Villanova d’Albenga. “Alè, siamo in Italia. Forza!”. Che è arrabbiato, ma anche profondamente amareggiato lo si capisce già dalle parole con cui esordisce nella conversazione. Nicola Trimboli è il fondatore dell’azienda Flexopack di Villanova d’Albenga che ieri si è vista mettere i sigilli ad un capannone che, secondo l’accusa contestata dalla Procura, sarebbe stato realizzato in violazione delle norme urbanistiche ed edilizie.
Il patron della Flexopack (nella foto con il figlio) è convinto della correttezza dell’operato della sua azienda: “Noi siamo a posto non al cento per cento, al mille per mille. I danni chi è che li pagherà? Io sono preoccupato per i giovani: perché non è così che si va avanti, che si creano posti di lavoro e che si insegna come bisogna stare al mondo. Noi non siamo in una Repubblica, siamo in una dittatura”.
Nicola Trimboli conferma di sentirsi come parte offesa in questa storia: “Noi siamo parte lesa, non si capisce qui chi legge e cosa legge. E’ tutto a posto qui: terreni, oneri, agibilità, che abbiamo da un anno, e quindi non capisco proprio quale sia il problema”.
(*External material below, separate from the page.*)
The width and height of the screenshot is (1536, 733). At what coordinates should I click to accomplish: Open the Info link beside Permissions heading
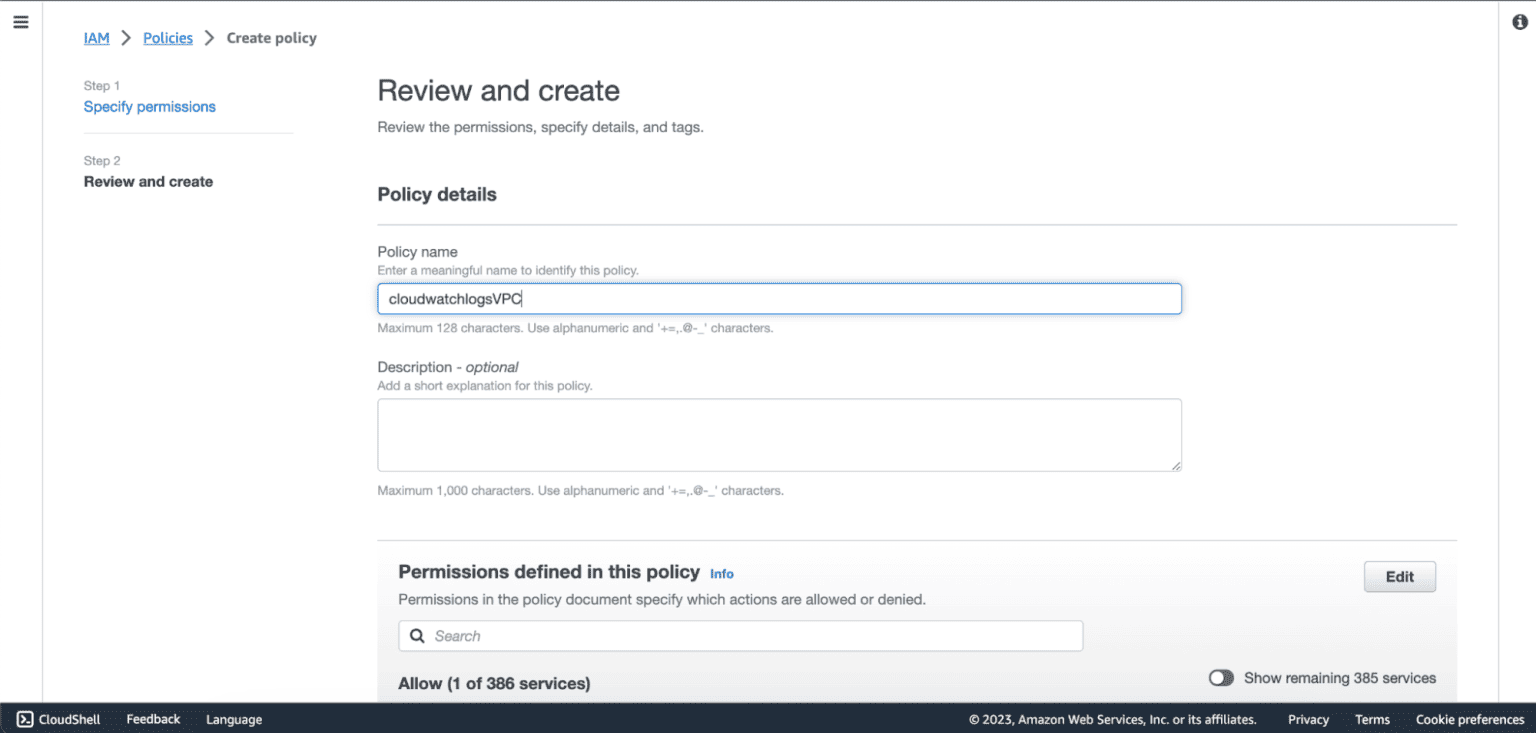(721, 574)
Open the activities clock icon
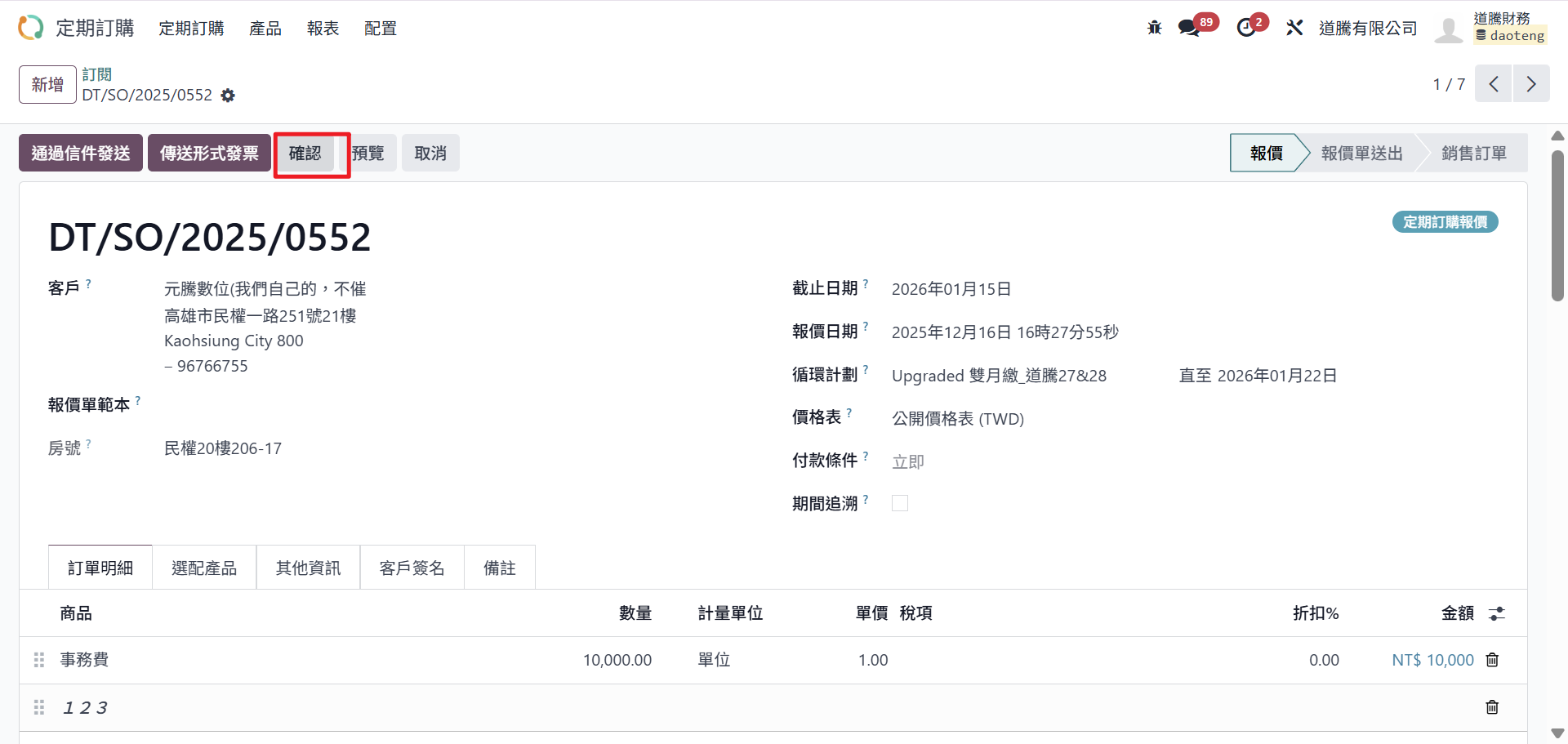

Un commento è arrivato anche dall’avvocato Alessandro Cibien che tutela l’azienda: “In questa vicenda la società Flexopack è parte lesa ed ha agito in assoluta buona fede nell’esecuzione delle opere, avvalendosi di professionisti ed avendo ricevuto ogni autorizzazione da parte degli uffici competenti. Si tratta di un provvedimento che arreca un grave danno economico e d’immagine all’azienda mia assistita, che occupa sessanta dipendenti e dalla quale ho ricevuto mandato per ogni azione a tutela della stessa”.